[ClusterLabs] Upgrade corosync problem
Salvatore D'angelo
sasadangelo at gmail.com
Tue Jun 26 08:12:12 EDT 2018
corosync 2.3.5 and libqb 0.16.0
> On 26 Jun 2018, at 14:08, Christine Caulfield <ccaulfie at redhat.com> wrote:
>
> On 26/06/18 12:16, Salvatore D'angelo wrote:
>> libqb update to 1.0.3 but same issue.
>>
>> I know corosync has also these dependencies nspr and nss3. I updated
>> them using apt-get install, here the version installed:
>>
>> libnspr4, libnspr4-dev 2:4.13.1-0ubuntu0.14.04.1
>> libnss3, libnss3-dev, libnss3-nssb 2:3.28.4-0ubuntu0.14.04.3
>>
>> but same problem.
>>
>> I am working on Ubuntu 14.04 image and I know that packages could be
>> quite old here. Are there new versions for these libraries?

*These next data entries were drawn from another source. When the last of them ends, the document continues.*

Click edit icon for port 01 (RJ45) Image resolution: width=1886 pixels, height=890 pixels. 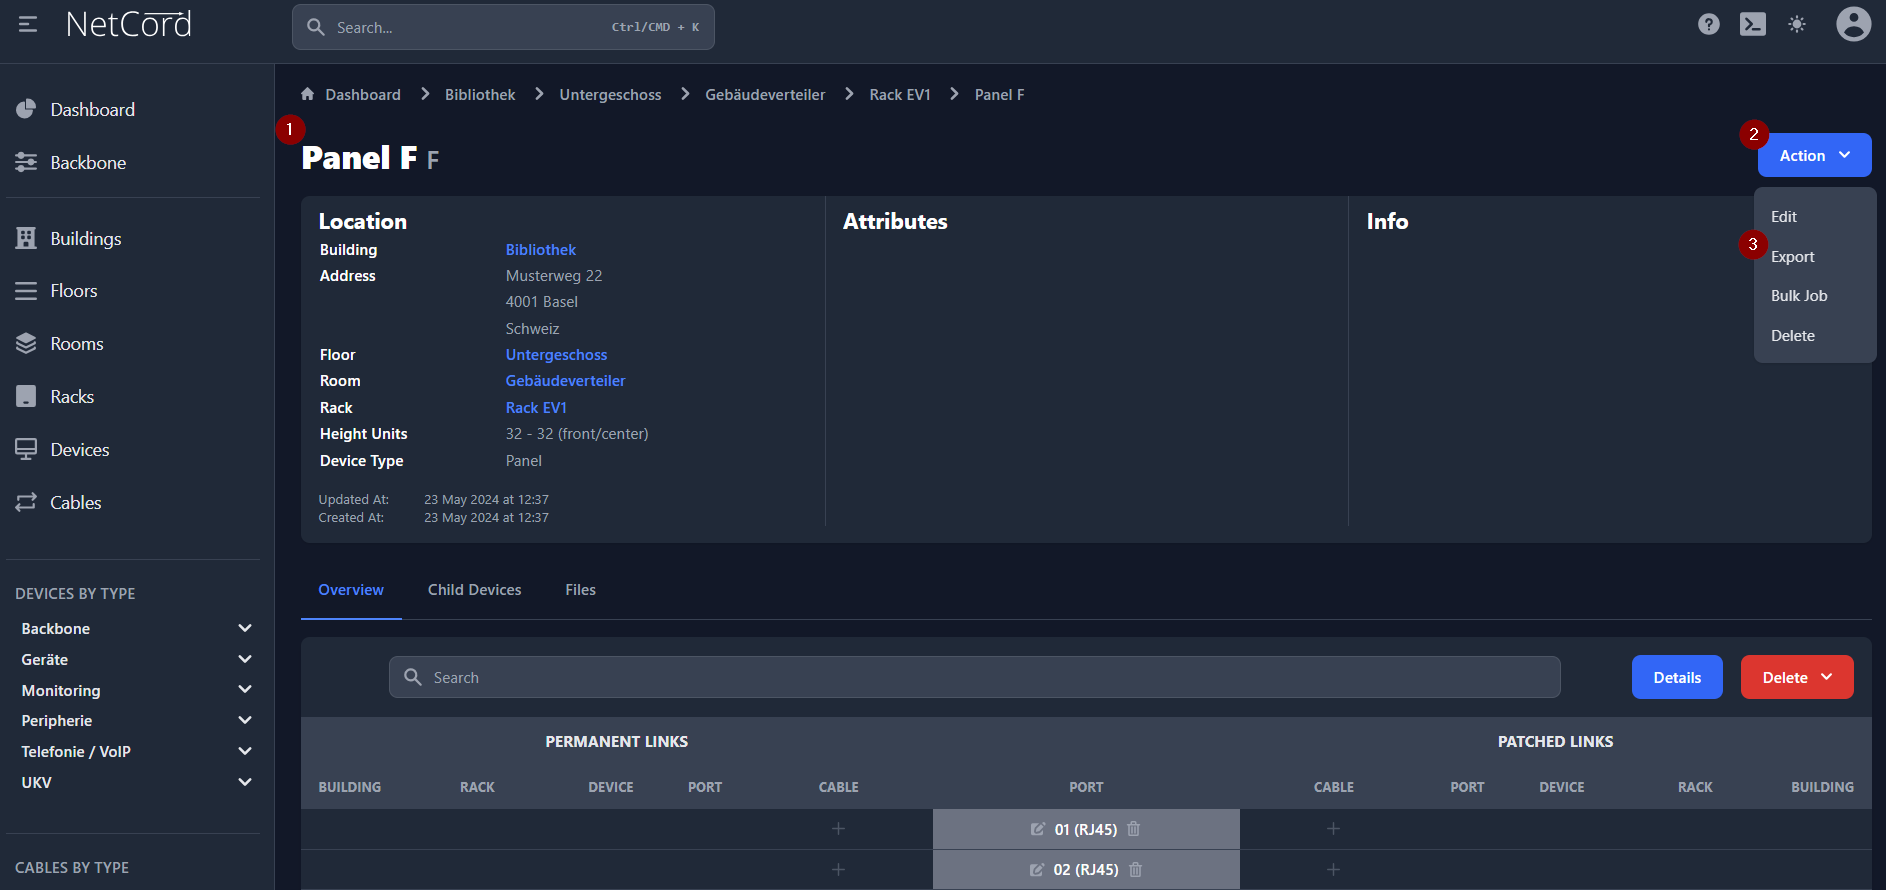coord(1038,829)
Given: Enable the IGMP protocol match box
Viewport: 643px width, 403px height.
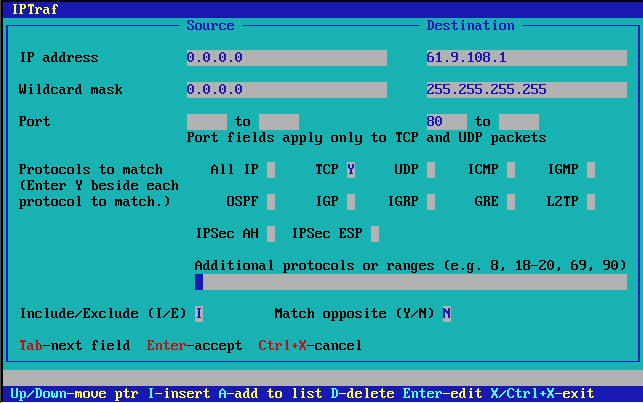Looking at the screenshot, I should tap(591, 170).
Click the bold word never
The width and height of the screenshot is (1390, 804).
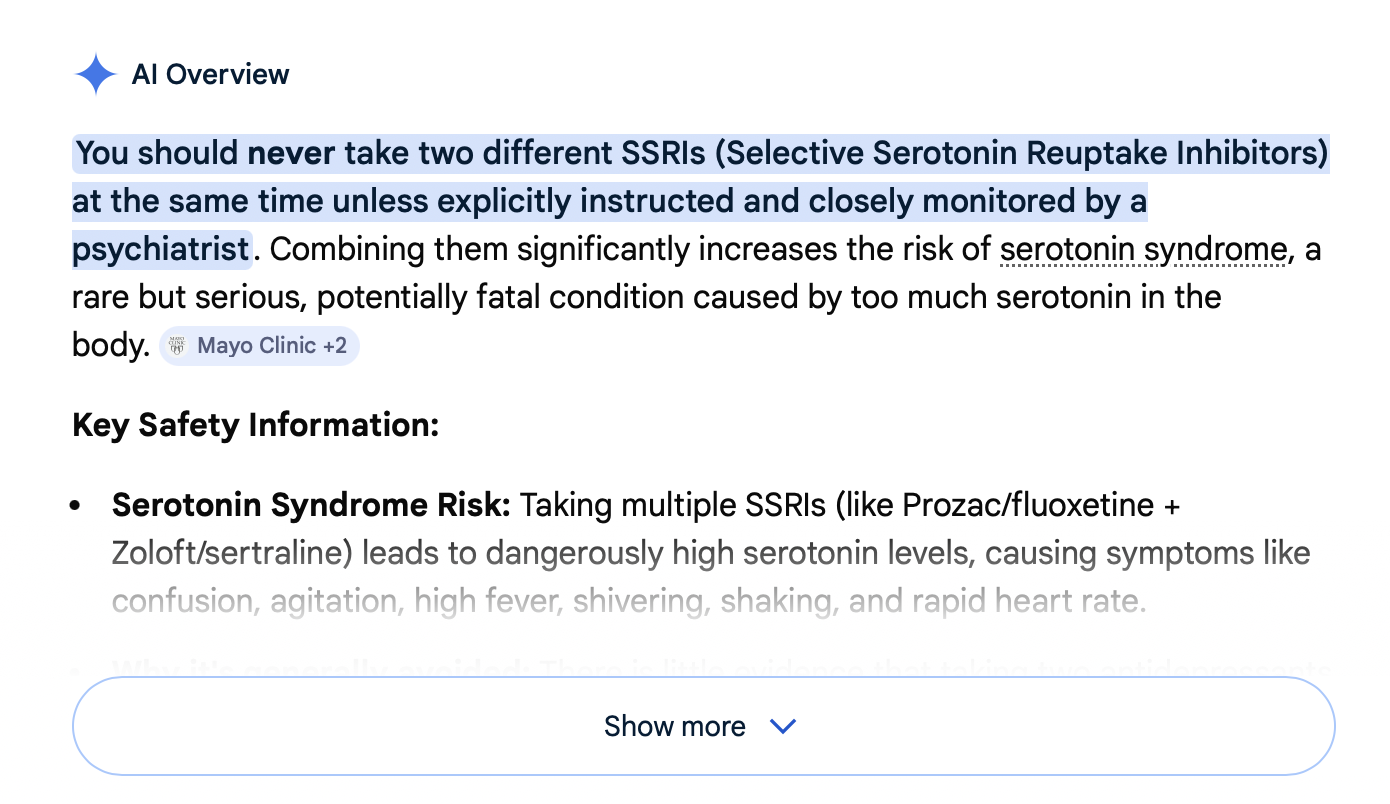coord(291,154)
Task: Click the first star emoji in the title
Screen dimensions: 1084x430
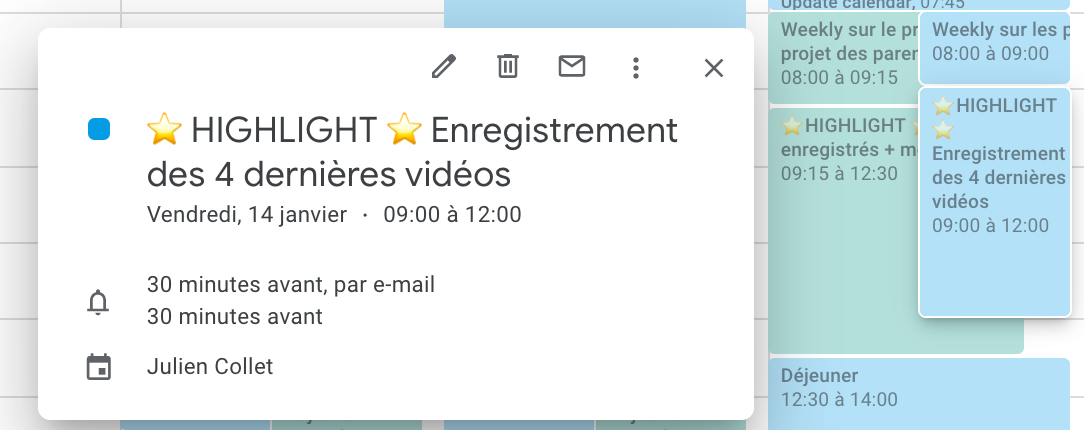Action: tap(165, 129)
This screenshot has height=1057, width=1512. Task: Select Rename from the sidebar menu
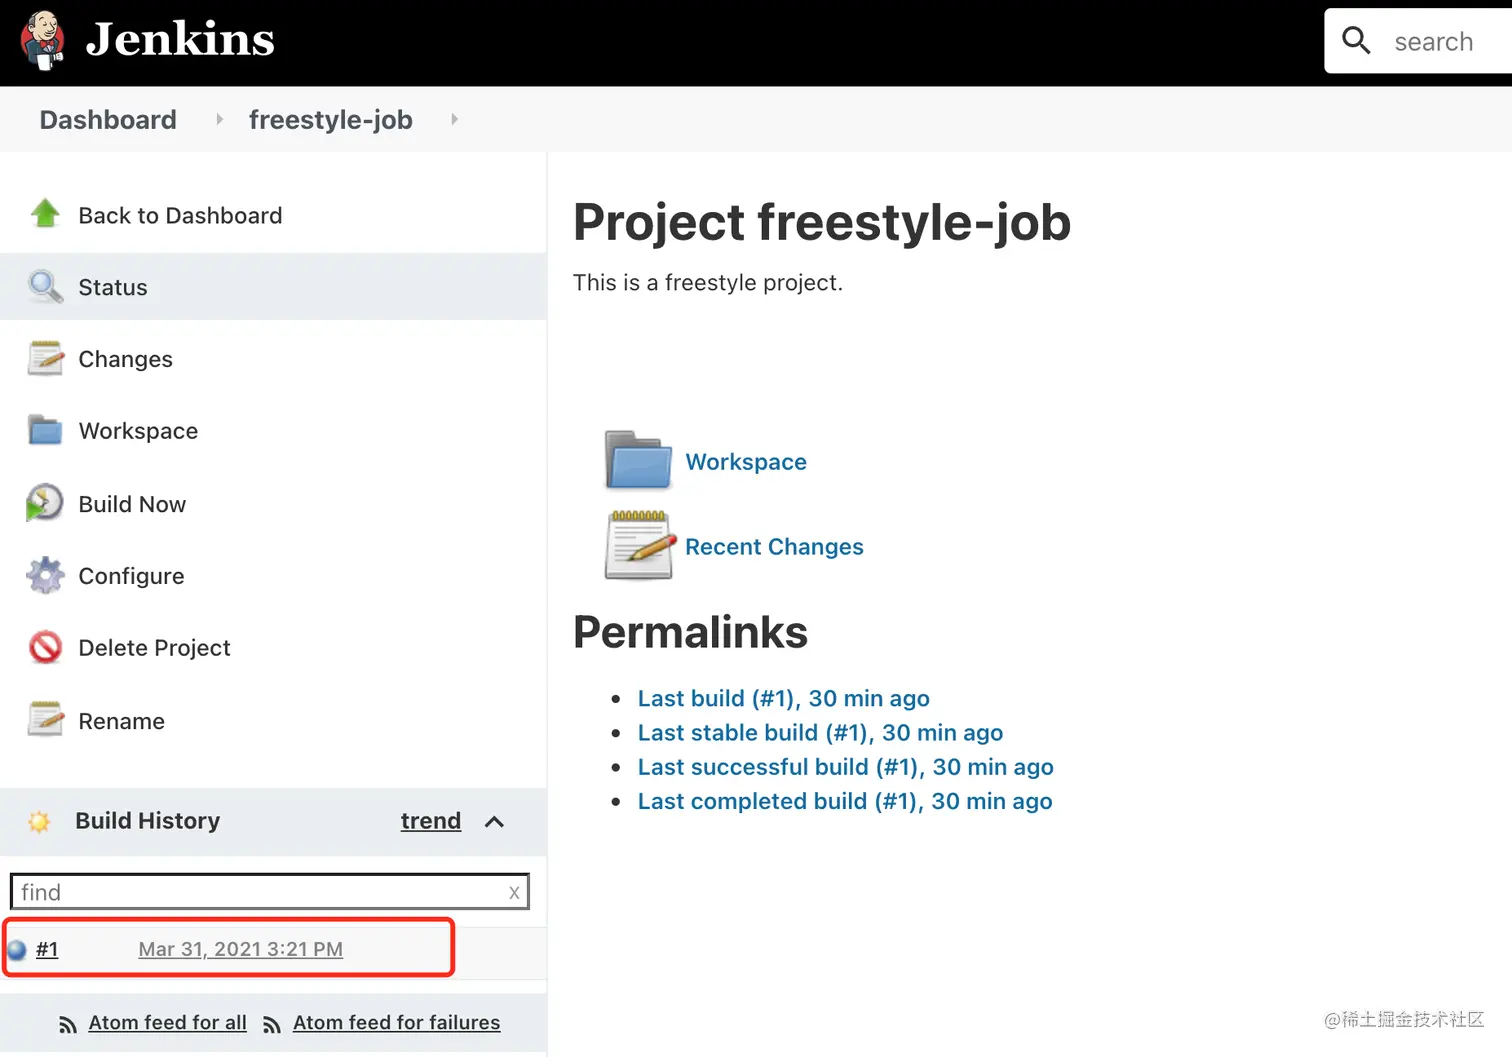(x=121, y=721)
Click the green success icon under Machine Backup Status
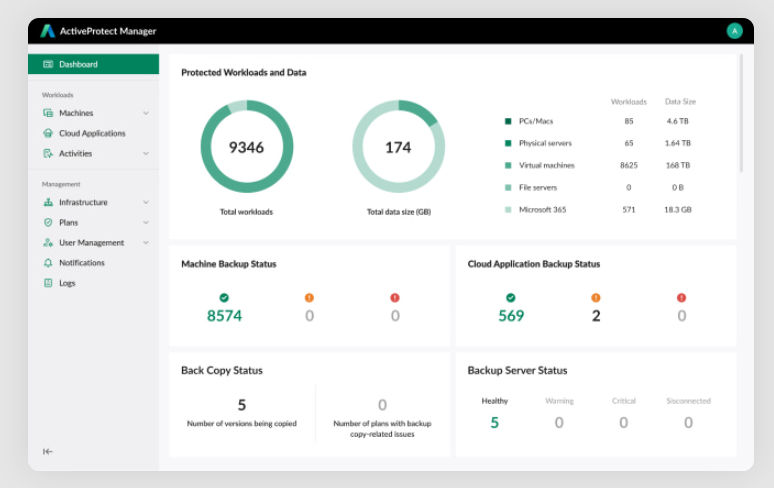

>> Where I can download them? I tried to search on google but results where
>> quite confusing.
>>
>
> It's pretty unlikely to be the crypto libraries. It's almost certainly
> in libqb, with a small possibility that of corosync. Which versions did
> you have that worked (libqb and corosync) ?
>
> Chrissie
>
>
>>
>>> On 26 Jun 2018, at 12:27, Christine Caulfield <ccaulfie at redhat.com <mailto:ccaulfie at redhat.com>
>>> <mailto:ccaulfie at redhat.com <mailto:ccaulfie at redhat.com>>> wrote:
>>>
>>> On 26/06/18 11:24, Salvatore D'angelo wrote:
>>>> Hi,
>>>>
>>>> I have tried with:
>>>> 0.16.0.real-1ubuntu4
>>>> 0.16.0.real-1ubuntu5
>>>>
>>>> which version should I try?
>>>
>>>
>>> Hmm both of those are actually quite old! maybe a newer one?
>>>
>>> Chrissie
>>>
>>>>
>>>>> On 26 Jun 2018, at 12:03, Christine Caulfield <ccaulfie at redhat.com <mailto:ccaulfie at redhat.com>
>>>>> <mailto:ccaulfie at redhat.com <mailto:ccaulfie at redhat.com>>
>>>>> <mailto:ccaulfie at redhat.com <mailto:ccaulfie at redhat.com>>> wrote:
>>>>>
>>>>> On 26/06/18 11:00, Salvatore D'angelo wrote:
>>>>>> Consider that the container is the same when corosync 2.3.5 run.
>>>>>> If it is something related to the container probably the 2.4.4
>>>>>> introduced a feature that has an impact on container.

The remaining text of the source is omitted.